There are two mule-paths up to the town, one on either side of the Vallon des Gaumates, the Moneghetti path on the west and the Bordina on the east. These paths are at least direct and know where they are going. They are paved with cobble stones, are arranged in long steps, are as monotonous as a treadmill and probably as tiring. They are paths that might have climbed up the penitential heights in Dante’s “Purgatorio.” Still they pass by pleasant ways among the shadows of the olives and the slips of garden piled one above the other on green ledges. Moreover they are the old primitive roads of the country, the roads trod by the mediæval pedlar, by the wandering monk and by the errant knight. Of all works of man throughout the ages they are among the oldest and the least disturbed by change.

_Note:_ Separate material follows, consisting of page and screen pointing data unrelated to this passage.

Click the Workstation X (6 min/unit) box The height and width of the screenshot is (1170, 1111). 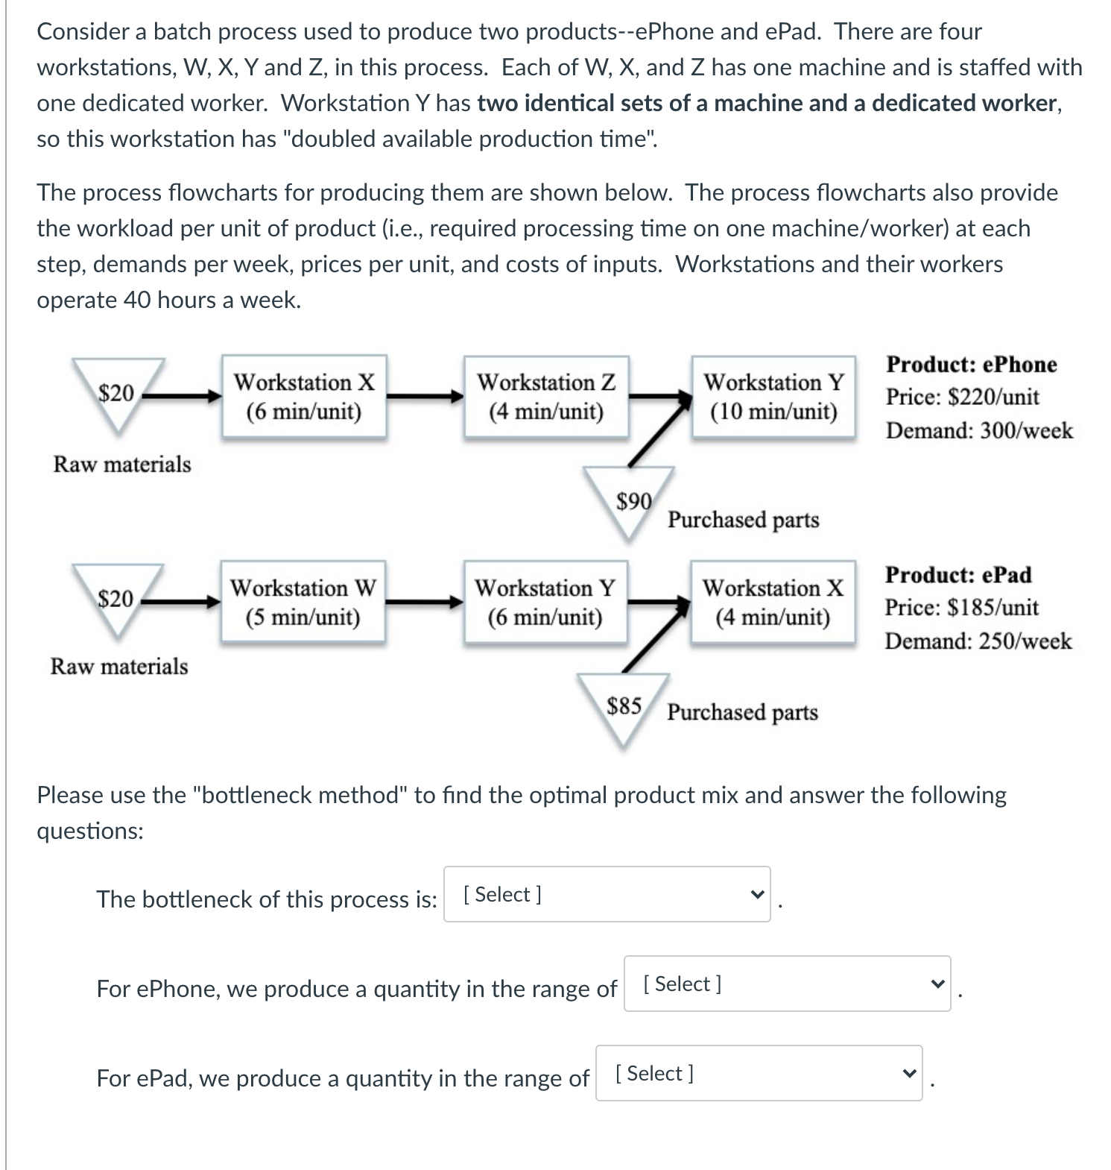[x=304, y=396]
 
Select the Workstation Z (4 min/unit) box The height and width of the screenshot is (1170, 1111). [x=546, y=396]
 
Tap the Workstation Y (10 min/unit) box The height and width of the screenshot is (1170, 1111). [x=773, y=396]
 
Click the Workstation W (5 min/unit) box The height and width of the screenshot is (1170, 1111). [x=303, y=602]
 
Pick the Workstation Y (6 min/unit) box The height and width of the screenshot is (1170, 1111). [x=545, y=602]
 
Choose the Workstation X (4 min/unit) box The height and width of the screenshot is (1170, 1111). [x=773, y=602]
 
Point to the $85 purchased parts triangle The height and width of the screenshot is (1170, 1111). [x=623, y=705]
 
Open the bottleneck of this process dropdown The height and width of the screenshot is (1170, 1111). [x=607, y=894]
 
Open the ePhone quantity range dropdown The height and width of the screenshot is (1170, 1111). [x=787, y=984]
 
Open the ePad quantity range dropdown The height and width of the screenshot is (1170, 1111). [x=759, y=1073]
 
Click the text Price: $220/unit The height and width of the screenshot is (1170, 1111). [x=962, y=397]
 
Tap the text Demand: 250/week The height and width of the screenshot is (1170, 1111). [x=978, y=641]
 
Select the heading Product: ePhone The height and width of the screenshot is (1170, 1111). [x=971, y=365]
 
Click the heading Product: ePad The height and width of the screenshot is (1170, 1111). [x=958, y=575]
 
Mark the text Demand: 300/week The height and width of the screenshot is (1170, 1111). [x=979, y=431]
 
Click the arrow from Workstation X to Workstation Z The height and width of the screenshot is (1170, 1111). [x=425, y=397]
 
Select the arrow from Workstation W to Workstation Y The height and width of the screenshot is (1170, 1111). [x=424, y=603]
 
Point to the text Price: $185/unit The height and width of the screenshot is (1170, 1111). [x=961, y=608]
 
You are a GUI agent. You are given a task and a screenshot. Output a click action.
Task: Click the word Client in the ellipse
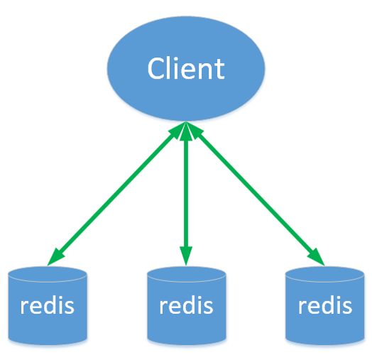tap(186, 68)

It is possible also to reach La Turbie from Monte Carlo by the rack-and-pinion railway. The traveller sits in a carriage that slopes like a roof and is pushed up hill from behind by an engine that puffs like an asthmatic person overpowered by rage. There are three stations to be passed on the way. Nothing happens at two of these stations except that the train stops. It is merely a ceremonial act. There would be anxiety and inquiries of the guard if anyone got in or got out. One station is in a drear rocky waste, far removed from the haunts of men. The only passenger that could be expected to alight here would be a scapegoat laden with the sins of Monte Carlo and eager to get away from the unquiet world and be lost in the wilderness.

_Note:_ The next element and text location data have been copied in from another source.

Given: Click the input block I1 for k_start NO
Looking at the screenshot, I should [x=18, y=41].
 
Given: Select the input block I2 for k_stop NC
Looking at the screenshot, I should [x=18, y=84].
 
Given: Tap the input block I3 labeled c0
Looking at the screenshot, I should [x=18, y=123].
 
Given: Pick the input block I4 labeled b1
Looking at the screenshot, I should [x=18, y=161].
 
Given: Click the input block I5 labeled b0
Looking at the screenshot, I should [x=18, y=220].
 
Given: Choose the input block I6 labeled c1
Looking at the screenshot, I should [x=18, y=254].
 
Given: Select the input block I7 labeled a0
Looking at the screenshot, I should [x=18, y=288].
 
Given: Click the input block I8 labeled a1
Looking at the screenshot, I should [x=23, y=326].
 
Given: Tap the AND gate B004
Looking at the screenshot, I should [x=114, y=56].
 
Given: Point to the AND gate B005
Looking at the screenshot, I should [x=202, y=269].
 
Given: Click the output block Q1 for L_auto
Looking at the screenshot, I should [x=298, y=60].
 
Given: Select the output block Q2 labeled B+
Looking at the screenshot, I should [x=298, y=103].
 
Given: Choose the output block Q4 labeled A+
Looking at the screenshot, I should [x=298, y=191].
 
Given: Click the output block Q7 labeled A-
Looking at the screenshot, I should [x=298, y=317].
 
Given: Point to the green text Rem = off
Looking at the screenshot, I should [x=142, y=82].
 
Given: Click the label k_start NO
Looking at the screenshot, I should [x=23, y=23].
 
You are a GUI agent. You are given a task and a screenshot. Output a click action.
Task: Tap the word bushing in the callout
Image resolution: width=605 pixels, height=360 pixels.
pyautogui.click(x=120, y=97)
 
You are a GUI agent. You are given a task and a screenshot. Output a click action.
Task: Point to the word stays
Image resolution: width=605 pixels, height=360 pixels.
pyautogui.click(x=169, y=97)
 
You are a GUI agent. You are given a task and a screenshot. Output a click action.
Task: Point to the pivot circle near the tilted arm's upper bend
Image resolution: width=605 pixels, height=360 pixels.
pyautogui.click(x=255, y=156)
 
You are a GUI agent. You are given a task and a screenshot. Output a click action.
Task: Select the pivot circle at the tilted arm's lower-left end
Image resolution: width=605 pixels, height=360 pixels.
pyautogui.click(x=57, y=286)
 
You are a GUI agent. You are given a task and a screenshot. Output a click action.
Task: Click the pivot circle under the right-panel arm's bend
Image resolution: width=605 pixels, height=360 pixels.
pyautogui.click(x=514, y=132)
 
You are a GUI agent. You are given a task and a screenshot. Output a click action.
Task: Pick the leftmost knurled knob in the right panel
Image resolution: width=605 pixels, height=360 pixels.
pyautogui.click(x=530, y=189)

La Turbie, or Turbia, was a Roman town. It stood on the famous road that led from Rome into Gaul. It was a busy and prosperous place that probably attained to its greatest importance about two thousand years ago, for the town goes back to a period before the time of Christ. When La Turbie was at the height of its vigour Monaco was a barren rock. Indeed when the first building appeared upon Monaco La Turbie was already more than twelve centuries old.

The ancient Roman road—the Aurelian Way as it was called—ran from the Forum at Rome to Arles on the banks of the Rhone. Its total length, according to Dr. George Müller, was 797 miles. It was commenced in the year B.C. 241 and its construction occupied many decades.